An open future for ecological and evolutionary data?
Amye Kenall*, Simon Harold and Christopher Foote
A very succinct and accurate editorial on the future directions needed for data sharing in ecology & evolution was recently published at BMC Ecology. The key issues for ecology & evolution were identified and included the following:
Opportunity cost: available data reduces costs, provides opportunities, and serves local stakeholders
Shared benefits: new forms of collaboration, discovery, and accelerated synthesis will emerge
Blood, sweat and tears: long-term datasets are hard won and it is difficult to let them go (public)
A bigger picture: macroecology and other relatively new ways of doing ecology need open data
Data management: metadata is critical, always, and for ecology/evolution in particular because the ‘lab’ is often outdoors
Credit where credit is due: many new reputation economy tools and reward systems are in place to serve as incentives for all scholars not just for ecology and evolution
Transparency and trust: we review the manuscripts of others, why should datasets be free from scrutiny?
Each issue is well described. The one that clicked the most for me was the ‘blood, sweat, and tears’ argument as I have heard it made by many ecologists. Fieldwork can be grueling. We also hope that we will reuse our own datasets many times. However, I suspect that we do not. Let them go free. As a personal goal, I have mentioned the idea of #ecodataweek on twitter as a good push to myself via a bit of friendly competition to get stuff out there more too.
Oikos also partners with Dryad, and I hope that this editorial likewise inspires you to publish your data.

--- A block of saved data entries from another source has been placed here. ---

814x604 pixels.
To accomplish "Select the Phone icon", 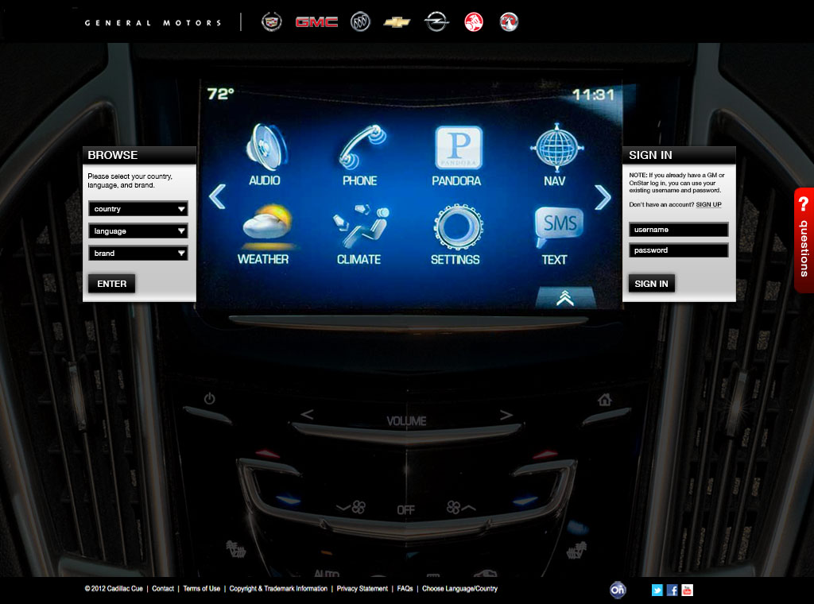I will 360,147.
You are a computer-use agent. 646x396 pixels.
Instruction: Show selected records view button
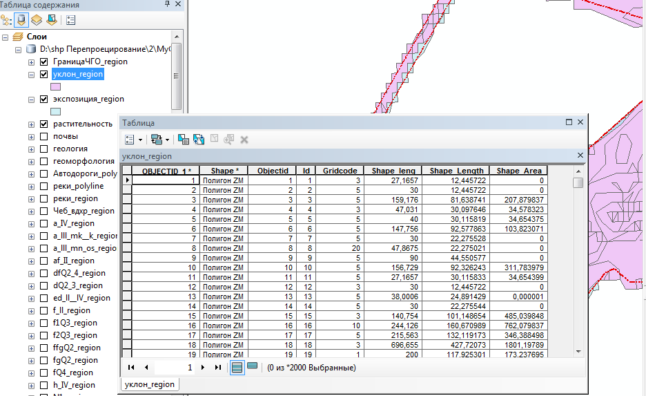253,367
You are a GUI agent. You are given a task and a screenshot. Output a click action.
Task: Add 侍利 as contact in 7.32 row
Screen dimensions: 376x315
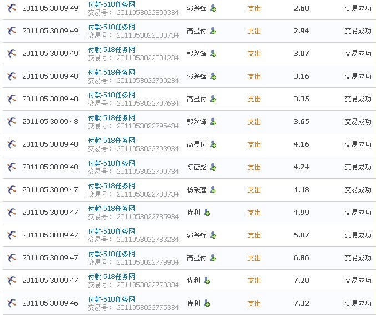pos(206,303)
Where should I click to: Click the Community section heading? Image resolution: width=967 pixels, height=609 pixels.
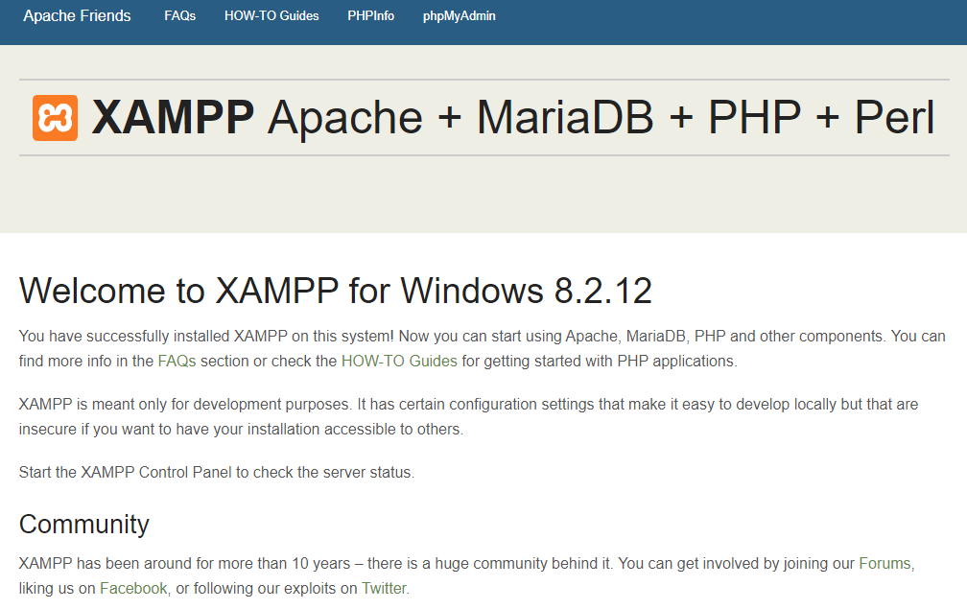[x=84, y=525]
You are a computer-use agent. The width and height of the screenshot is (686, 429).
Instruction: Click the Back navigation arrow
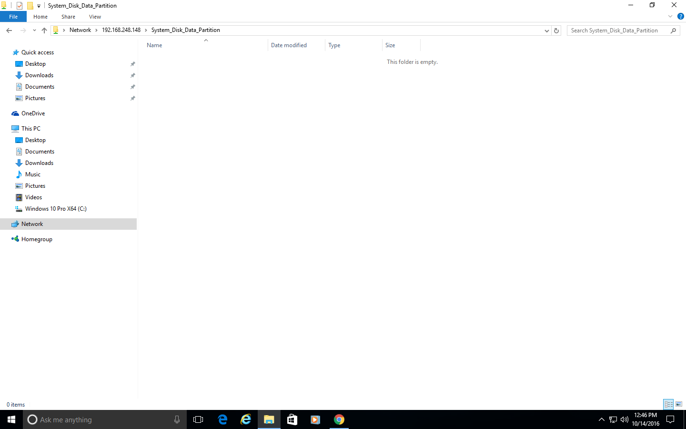[x=9, y=31]
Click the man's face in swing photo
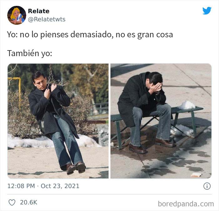Image resolution: width=219 pixels, height=211 pixels. pos(40,83)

I would also love to see a more in-depth set of analyses for Oikos readers on these topics and how they relate to the journal mission of ‘novel synthesis’ and synthesis science in general.
Additional resources to consider:
1. DataONE for data management planning tools and a list of best management practices for data documentation (pdf link is best).
2. A good read on how our discipline has likely crossed into the realm of big data.
3. The pivotal nature of data sharing to the future of publishing in ecology.
4. Re-read the file-drawer problem papers such as the Csada et al. 1996 Oikos paper on the topic (classic for ecology but still feels modern with issues of limited OA and accessible data).